Lovis Corinth, Eduard von Keyserling, 1901
Klaus Modick, Keyserlings Geheimnis. Roman
240 Seiten, gebunden mit Schutzumschlag und Leseband.
Kiepenheuer & Witsch 2018. 20 €.
Klaus Modick führt mit seinem Roman Keyserlings Geheimnis seine Kunstfertigkeit der lebensnahen Schilderungen auf ein neues Tableau. Der Leser wird Glauben gemacht, Modick sei tatsächlich dabei gewesen. – Dabei ist die geschilderte wunde Lücke in des Grafen Biographie fingiert.
Der 1855 auf Schloss Paddern bei Hasenporth in Kurland, heute Lettland, geborene Eduard Graf von Keyserling (1855-1918) war ein erfolgreicher Schriftsteller und Dramatiker. Er wird dem Impressionismus zugerechnet.
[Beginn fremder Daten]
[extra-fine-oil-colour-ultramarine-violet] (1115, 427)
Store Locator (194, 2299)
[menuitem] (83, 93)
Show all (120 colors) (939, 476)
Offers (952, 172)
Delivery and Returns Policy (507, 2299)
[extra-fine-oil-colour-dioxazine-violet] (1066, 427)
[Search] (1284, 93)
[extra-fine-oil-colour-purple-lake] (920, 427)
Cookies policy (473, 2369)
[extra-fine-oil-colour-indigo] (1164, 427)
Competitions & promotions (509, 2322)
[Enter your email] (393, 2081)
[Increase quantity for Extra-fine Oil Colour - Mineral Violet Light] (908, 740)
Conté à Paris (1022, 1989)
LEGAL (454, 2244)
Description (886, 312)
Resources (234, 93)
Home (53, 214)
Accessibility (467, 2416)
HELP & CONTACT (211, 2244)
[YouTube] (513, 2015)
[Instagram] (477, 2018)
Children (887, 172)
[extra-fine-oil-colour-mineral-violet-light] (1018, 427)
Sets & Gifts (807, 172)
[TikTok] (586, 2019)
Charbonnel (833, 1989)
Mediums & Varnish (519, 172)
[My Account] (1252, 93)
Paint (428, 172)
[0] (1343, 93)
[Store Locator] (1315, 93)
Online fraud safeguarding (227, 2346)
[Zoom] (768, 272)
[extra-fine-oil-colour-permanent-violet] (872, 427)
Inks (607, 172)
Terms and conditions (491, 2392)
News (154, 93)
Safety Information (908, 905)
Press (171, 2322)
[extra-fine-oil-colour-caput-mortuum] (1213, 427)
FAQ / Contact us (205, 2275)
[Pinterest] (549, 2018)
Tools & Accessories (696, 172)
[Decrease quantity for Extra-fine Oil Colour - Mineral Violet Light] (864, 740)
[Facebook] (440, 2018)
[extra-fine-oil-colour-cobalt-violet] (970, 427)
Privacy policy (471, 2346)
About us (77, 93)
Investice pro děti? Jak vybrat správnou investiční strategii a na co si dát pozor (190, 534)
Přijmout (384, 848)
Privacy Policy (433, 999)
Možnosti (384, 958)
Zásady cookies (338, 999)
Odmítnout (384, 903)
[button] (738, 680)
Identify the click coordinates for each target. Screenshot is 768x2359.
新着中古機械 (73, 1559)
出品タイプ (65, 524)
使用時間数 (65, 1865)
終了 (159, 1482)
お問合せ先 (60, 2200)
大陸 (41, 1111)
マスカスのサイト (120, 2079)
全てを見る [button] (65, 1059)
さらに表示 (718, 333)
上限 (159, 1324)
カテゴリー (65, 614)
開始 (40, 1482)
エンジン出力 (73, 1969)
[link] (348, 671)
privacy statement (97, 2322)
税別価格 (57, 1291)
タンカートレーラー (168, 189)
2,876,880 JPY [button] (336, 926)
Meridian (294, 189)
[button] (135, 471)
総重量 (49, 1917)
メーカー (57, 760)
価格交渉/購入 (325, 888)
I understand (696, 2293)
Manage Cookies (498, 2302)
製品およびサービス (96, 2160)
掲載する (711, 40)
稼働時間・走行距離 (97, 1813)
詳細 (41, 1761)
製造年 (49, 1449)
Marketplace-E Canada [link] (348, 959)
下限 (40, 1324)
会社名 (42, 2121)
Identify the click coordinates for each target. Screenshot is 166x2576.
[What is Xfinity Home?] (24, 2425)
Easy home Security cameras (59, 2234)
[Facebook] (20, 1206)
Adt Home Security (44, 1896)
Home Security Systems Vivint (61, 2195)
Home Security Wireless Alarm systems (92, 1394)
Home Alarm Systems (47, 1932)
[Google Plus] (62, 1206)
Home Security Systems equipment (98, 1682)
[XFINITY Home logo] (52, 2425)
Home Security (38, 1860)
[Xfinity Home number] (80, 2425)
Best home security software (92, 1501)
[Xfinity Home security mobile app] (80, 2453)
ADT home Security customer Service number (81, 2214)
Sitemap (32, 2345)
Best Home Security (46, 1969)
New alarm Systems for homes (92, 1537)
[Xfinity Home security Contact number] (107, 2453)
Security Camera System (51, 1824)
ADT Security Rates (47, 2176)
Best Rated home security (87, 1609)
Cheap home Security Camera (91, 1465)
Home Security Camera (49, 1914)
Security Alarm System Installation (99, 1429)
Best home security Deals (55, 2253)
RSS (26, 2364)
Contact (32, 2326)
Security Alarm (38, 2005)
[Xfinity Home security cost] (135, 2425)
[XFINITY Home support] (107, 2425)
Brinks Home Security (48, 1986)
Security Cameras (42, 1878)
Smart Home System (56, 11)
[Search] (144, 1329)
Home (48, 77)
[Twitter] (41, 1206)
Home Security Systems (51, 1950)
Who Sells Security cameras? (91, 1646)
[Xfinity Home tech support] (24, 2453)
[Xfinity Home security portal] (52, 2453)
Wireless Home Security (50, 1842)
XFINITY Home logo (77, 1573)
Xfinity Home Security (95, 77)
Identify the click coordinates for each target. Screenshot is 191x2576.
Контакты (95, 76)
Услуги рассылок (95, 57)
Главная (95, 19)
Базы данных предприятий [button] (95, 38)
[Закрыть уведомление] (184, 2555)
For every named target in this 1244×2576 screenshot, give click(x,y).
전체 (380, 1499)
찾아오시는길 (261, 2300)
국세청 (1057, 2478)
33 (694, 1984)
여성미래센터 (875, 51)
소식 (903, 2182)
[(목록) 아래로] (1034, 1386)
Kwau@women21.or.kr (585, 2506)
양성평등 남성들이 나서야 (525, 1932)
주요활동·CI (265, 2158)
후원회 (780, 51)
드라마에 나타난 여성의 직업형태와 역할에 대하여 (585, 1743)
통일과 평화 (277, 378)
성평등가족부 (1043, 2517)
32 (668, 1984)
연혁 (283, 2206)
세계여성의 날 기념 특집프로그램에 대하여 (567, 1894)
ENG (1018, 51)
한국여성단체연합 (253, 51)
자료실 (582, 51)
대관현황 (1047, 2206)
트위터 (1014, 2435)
Bis vor einigen Jahren befand sich Keyserling nicht im so genannten Kanon – was immer das auch sein mag – der deutschen Literatur. Bis vor einigen Jahren Keyserlings schmales Buch Wellen neu veröffentlicht worden ist. Einige Kritiker sprudelten über vor Lob und hatten beinahe ein schlechtes Gewissen, weil sie den Balten bislang nicht auf ihrem Schirm gehabt hatten. Ein Kritiker der Zeit zog Keyserling gar Fontane vor.
Keyserling hatte starke Züge eines Dandys: In jungen Jahren führte er ein ausschweifendes Leben, – wo er sich auch die Syphilis zuzog, die ihn ein Leben lang malträtierte. Er legte äußersten Wert auf eine gediegene Erscheinung und war ein begnadeter Konversateur, ohne Zynismus aber mit viel Ironie.
Klaus Modick schreibt zwar einen biographischen Roman; er kümmert sich darin aber nur um die mittlere Lebenszeit seines Kollegen. Nach mittelmäßigem Schulerfolg und abgebrochenem Jura-Studium verließ der junge Adlige unvermittelt seine Heimat. Genaueres ist nicht bekannt. Heute weiß man nur, dass Keyserling aus der Studenten-Verbindung Curonia unehrenhaft ausgeschlossen worden ist und dass seine Familie ihn daraufhin mied. Selbst Freunden, mit denen er später in Berlin und hauptsächlich München-Schwabing verkehrte, erzählte er nichts über die Gründe seiner Flucht.
Das brachte Klaus Modick auf die Spur. In einem äußerst spannenden Plot lässt er diese Gründe im Roman immer wieder angesprochen sein – ohne eine Antwort zu geben und das Geheimnis zu lüften. Das macht der Romancier erst in den letzten beiden Kapiteln. So liest sich der Roman wie ein Krimi und dabei unterhaltsam. Modick versteht es in ungeheurer Präzision seiner sprachlichen Bilder, die Ereignisse so exakt zu schildern, dass beim Leser der Eindruck entsteht, es könne gar nicht anders gewesen sein. »Der Schnee schmolz, der Champagner des Frühlings schäumte übermütig, wurde aber schnell schal, weil Keyserling immer öfter Gedanken an unbeglichene Zechen beim Heurigen, offene Rechnungen und Spielschulden beunruhigten.«
Modick kann gar in die Köpfe seiner Protagonisten schauen; – und schildert ihre Gedanken so wahrhaft, dass man es ihm glauben möchte. Klaus Modick gelingt ein erzählerisches Kunstwerk, weil er die Ebenen des Geschehens und des Reflektierens der Beteiligten gelungen miteinander verwebt. »Mondlicht wirft den Schatten des Fensterrahmens als schwarzes Kreuz auf die Dielen. Er [Keyserling] öffnet einen Fensterflügel, lässt den Duft der Sommernacht ins Zimmer schweben und verharrt im Mondschein wie unter einer Dusche […]
Das ist Unterhaltungsliteratur als höhere Kunst.